__TEXTO DE ESTUDO__
◆ ◆ ◆ ◆ ◆ ◆ ◆

Pinheiro diz que regras inviabilizam empresas endividadas

Vigente desde o ano 2000, o Programa de Recuperação Fiscal (Refis) tem como objetivo possibilitar, de maneira menos burocrática, o parcelamento de dívidas, provenientes do fisco, às pessoas jurídicas que possuem débitos junto à União (Secretaria da Receita Federal, Procuradoria Geral da Fazenda Nacional e INSS).

O Governo Federal publicou no Diário Oficial da União desta quinta-feira (5) a medida provisória que cria o Programa de Regularização Tributária, que tem como objetivo principal de reduzir débitos de pessoas físicas e jurídicas perante a Receita Federal ou Procuradoria Geral da Fazenda Nacional.

De acordo com o presidente da Confederação das Associações Comerciais e Empresariais do Brasil (CACB), George Pinheiro, a proposta irá “inviabilizar a grande maioria das empresas brasileiras que estão endividadas por causa do momento [de crise] vivido nos últimos anos”, uma vez que as propostas não irão propiciar um melhor acordo para o pagamento das dívidas. “O PRT deixa de fora, por exemplo, as micro e pequenas empresas, as de lucro presumido e até as grandes”, disse.

Pinheiro enfatiza também a frustração das expectativas das empresas que requerem “um Refis mais amplo, capaz de limpar o cadastro das empresas inviabilizando suas retomadas”. Ele explica que o empresariado apoiou o governo do atual presidente, Michel Temer, desde o início, mas que defenderá, em primeiro lugar, o interesse das empresas brasileiras. “A MP 766 é uma visão pura da autoridade fiscal, sem qualquer chance de recuperação por parte das empresas que estão com dívidas tributárias”.

A impossibilidade de provar prejuízo fiscal por parte das micro e pequenas empresas e as de regime de lucro presumido, a ausência de desconto nas multas e juros, o prazo para quitação das dívidas e as garantias para renegociação são alguns dos pontos criticados por George Pinheiro. “Grande parte dos débitos está inflada com juros e multas. A parcela do pagamento precisa caber no caixa das empresas, caso contrário, não é possível o Refis”, declara.

A Confederação vai solicitar, ao relator do PL 3377, deputado Alfredo Kaefer, emendas que condigam mais com a atual realidade e possibilidade das empresas.

◆ ◆ ◆ ◆ ◆ ◆ ◆

__MATERIAL EXTRAÍDO__
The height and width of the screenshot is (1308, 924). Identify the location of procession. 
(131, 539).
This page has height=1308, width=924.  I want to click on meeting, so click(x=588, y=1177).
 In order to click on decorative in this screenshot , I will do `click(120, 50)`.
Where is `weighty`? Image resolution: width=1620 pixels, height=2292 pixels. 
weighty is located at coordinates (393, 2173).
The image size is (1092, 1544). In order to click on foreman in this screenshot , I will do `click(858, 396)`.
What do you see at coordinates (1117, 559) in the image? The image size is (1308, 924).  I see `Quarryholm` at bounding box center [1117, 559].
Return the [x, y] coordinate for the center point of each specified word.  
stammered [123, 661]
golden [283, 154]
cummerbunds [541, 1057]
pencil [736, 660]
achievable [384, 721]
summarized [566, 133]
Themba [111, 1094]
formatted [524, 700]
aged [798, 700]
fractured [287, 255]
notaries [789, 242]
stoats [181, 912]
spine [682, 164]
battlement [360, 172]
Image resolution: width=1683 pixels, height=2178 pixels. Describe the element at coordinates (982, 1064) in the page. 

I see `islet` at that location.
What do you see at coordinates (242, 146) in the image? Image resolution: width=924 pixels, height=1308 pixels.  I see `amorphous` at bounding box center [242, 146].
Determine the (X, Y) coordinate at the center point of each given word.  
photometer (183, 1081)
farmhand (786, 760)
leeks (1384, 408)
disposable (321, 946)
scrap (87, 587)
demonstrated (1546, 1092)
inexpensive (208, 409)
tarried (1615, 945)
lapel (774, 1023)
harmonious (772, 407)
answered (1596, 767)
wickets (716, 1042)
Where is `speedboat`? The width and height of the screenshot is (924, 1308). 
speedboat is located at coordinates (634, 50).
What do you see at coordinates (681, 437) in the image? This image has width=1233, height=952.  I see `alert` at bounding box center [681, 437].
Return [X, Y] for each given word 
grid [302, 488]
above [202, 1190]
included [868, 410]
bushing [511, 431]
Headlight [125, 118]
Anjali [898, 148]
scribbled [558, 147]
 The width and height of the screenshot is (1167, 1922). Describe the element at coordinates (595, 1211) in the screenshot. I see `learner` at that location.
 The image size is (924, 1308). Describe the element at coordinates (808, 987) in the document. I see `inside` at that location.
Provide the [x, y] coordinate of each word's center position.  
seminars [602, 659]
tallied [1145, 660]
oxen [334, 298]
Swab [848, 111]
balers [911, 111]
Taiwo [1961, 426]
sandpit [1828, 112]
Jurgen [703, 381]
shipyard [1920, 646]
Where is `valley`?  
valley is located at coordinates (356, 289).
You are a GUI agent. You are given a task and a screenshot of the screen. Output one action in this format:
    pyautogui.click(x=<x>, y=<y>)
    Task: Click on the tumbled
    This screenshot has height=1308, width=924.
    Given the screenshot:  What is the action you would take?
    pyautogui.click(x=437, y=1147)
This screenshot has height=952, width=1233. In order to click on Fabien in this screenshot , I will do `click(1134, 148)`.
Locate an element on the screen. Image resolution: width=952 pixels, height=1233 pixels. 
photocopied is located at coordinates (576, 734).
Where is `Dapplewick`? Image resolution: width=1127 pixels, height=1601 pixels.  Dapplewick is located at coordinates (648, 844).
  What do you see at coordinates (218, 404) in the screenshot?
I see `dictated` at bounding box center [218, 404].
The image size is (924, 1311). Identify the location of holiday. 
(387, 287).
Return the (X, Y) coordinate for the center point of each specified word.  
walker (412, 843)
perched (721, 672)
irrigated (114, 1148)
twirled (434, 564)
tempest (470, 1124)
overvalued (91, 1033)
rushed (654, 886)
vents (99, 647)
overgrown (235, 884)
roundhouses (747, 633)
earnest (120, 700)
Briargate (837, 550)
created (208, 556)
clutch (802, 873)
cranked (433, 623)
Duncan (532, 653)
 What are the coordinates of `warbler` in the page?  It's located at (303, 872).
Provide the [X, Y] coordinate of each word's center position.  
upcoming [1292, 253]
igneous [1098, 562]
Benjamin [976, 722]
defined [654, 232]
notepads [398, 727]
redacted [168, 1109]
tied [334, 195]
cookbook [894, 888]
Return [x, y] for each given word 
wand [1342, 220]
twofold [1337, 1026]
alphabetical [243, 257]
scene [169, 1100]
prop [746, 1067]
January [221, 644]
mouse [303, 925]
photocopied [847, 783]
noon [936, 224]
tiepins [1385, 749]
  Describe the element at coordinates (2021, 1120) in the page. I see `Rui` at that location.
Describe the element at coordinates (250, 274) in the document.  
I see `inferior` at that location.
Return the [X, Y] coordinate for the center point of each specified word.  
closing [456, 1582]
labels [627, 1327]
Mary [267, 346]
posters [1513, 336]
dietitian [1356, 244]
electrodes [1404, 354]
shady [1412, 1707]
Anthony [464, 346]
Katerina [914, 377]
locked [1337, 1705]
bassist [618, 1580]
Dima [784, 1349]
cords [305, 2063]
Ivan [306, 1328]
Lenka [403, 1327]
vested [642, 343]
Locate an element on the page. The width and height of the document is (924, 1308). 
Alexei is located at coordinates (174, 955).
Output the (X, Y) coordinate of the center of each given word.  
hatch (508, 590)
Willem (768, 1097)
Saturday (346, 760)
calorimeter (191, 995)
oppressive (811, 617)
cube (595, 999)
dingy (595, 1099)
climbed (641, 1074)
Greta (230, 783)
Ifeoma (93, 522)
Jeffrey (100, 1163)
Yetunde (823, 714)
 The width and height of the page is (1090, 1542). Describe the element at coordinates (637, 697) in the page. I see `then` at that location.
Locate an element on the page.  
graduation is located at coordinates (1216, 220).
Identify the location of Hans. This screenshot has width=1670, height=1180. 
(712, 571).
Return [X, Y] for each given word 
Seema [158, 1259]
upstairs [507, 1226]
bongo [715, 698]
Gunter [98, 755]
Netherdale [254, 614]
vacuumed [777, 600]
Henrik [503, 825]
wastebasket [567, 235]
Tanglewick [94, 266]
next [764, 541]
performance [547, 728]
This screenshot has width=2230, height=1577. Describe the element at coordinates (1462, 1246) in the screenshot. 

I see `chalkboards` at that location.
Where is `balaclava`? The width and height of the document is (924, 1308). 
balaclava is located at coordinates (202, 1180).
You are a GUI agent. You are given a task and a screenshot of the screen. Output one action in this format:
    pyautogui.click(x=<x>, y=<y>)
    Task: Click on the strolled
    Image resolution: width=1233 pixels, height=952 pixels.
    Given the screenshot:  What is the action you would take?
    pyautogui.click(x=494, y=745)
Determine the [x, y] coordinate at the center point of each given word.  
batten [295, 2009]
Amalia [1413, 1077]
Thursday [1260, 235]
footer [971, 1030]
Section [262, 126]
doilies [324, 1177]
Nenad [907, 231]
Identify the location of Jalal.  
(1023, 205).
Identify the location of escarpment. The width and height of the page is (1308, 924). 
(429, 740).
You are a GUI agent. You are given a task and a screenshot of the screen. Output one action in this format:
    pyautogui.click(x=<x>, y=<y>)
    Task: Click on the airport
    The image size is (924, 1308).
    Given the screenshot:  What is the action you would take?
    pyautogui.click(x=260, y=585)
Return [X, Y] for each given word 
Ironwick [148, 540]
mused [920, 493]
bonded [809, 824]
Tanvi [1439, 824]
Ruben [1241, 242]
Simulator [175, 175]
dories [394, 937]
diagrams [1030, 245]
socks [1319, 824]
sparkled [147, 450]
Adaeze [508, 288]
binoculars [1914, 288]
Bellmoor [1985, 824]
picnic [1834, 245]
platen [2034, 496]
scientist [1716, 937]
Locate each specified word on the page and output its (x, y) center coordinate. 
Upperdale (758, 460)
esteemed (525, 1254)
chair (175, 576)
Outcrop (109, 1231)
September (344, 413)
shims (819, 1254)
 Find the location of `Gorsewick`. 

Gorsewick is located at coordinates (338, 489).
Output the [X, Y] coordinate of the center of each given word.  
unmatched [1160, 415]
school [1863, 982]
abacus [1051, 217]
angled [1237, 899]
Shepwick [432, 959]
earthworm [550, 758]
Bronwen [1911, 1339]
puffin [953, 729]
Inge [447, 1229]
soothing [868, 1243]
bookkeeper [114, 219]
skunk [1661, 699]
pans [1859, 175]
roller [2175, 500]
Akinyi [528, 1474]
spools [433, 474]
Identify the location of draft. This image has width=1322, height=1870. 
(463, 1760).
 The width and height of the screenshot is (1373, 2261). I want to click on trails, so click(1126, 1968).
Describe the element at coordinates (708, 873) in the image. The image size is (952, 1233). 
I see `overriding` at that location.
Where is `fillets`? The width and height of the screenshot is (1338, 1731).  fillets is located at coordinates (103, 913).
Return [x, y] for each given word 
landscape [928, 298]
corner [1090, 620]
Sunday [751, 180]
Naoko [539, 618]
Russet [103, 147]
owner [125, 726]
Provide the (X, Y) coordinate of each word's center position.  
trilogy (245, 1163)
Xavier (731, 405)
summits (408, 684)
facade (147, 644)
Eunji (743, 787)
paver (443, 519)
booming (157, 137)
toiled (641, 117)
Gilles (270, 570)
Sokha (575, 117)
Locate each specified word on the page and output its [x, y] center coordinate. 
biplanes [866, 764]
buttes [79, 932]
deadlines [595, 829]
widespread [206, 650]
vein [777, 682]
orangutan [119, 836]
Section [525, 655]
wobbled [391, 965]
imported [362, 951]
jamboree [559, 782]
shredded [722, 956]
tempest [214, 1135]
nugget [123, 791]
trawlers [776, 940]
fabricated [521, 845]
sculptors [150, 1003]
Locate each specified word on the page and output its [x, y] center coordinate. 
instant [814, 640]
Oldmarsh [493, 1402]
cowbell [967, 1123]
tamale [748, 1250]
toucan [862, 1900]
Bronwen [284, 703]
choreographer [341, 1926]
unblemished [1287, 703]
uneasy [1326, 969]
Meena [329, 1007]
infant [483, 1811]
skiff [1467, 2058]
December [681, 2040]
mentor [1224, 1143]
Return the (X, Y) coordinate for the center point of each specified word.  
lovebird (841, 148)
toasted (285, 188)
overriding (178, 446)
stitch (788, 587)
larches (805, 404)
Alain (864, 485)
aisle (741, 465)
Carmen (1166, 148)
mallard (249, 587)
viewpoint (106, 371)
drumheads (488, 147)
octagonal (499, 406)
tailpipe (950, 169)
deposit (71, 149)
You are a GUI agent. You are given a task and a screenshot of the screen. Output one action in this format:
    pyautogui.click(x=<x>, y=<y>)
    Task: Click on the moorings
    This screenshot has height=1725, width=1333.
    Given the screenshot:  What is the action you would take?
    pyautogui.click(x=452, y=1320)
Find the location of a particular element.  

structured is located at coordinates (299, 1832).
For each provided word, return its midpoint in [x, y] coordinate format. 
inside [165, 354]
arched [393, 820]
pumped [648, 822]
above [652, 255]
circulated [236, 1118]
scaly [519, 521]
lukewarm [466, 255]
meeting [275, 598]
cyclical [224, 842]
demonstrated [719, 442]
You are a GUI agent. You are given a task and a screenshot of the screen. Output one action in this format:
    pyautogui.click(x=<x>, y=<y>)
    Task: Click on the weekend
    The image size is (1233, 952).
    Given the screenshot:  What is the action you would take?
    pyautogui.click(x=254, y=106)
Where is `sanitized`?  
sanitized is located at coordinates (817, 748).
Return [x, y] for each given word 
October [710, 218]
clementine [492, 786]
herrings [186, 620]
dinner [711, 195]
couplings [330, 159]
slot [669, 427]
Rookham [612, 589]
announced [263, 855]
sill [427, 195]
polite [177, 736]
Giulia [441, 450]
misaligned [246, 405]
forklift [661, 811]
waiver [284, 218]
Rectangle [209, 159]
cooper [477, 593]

◆ ◆ ◆ ◆ ◆ ◆ ◆

__O QUE FAZER__
• A. Segundo o texto de estudo, desde quando o Programa de Recuperação Fiscal (Refis) está vigente?
• B. No texto de estudo, reescreva o trecho que vai de "Pinheiro diz que" até "Nacional e INSS).", inclusive, trocando "parcelamento" por "pagamento em parcelas".

__GABARITO__
• A. Desde o ano 2000.

• B.
Pinheiro diz que regras inviabilizam empresas endividadas

Vigente desde o ano 2000, o Programa de Recuperação Fiscal (Refis) tem como objetivo possibilitar, de maneira menos burocrática, o pagamento em parcelas de dívidas, provenientes do fisco, às pessoas jurídicas que possuem débitos junto à União (Secretaria da Receita Federal, Procuradoria Geral da Fazenda Nacional e INSS).